Researchers also successfully printed biological cells on the skin wound of a mouse. The technique could lead to new medical treatments for wound healing and direct printing of grafts for skin disorders.

"We are excited about the potential of this new 3D-printing technology using a portable, lightweight printer costing less than $400," said Michael McAlpine [...] "We imagine that a soldier could pull this printer out of a backpack and print a chemical sensor or other electronics they need, directly on the skin. It would be like a 'Swiss Army knife' of the future with everything they need all in one portable 3D printing tool."

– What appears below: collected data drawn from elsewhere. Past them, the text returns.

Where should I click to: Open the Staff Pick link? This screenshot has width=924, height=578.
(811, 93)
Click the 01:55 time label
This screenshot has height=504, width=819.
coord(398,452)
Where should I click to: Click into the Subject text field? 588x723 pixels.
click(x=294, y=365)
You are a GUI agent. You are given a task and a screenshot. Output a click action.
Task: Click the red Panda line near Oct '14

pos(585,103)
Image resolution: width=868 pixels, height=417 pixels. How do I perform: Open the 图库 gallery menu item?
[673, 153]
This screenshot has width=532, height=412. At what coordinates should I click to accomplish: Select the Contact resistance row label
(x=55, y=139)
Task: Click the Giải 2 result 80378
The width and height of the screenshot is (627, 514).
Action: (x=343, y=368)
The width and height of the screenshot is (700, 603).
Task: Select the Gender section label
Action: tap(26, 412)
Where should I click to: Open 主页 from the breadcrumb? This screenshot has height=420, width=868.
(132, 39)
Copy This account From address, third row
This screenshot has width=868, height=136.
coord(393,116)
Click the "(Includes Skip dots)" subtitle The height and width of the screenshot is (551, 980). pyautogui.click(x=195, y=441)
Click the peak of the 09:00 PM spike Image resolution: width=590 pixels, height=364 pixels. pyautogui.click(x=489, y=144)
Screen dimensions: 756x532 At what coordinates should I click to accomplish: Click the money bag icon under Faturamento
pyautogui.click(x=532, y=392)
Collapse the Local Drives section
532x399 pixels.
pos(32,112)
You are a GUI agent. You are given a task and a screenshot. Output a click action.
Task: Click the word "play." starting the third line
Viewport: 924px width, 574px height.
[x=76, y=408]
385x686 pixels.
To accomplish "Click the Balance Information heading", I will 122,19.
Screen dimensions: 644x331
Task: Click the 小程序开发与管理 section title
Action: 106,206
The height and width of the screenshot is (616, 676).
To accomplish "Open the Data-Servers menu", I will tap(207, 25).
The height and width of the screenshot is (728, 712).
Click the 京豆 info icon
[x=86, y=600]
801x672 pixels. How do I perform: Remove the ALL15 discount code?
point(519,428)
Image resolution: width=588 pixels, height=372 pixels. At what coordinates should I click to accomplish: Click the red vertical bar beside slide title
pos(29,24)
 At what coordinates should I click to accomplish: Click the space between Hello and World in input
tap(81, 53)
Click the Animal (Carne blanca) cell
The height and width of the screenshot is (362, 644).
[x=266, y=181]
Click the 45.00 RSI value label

One of the key innovations of the new 3D-printing technique is that this printer can adjust to small movements of the body during printing. Temporary markers are placed on the skin and the skin is scanned. The printer uses computer vision to adjust to movements in real-time [...]

Another unique feature of this 3D-printing technique is that it uses a specialized ink made of silver flakes that can cure and conduct at room temperature. [...] other 3D-printing inks [...] would burn the hand.

To remove the electronics, the person can simply peel off the electronic device with tweezers or wash it off with water.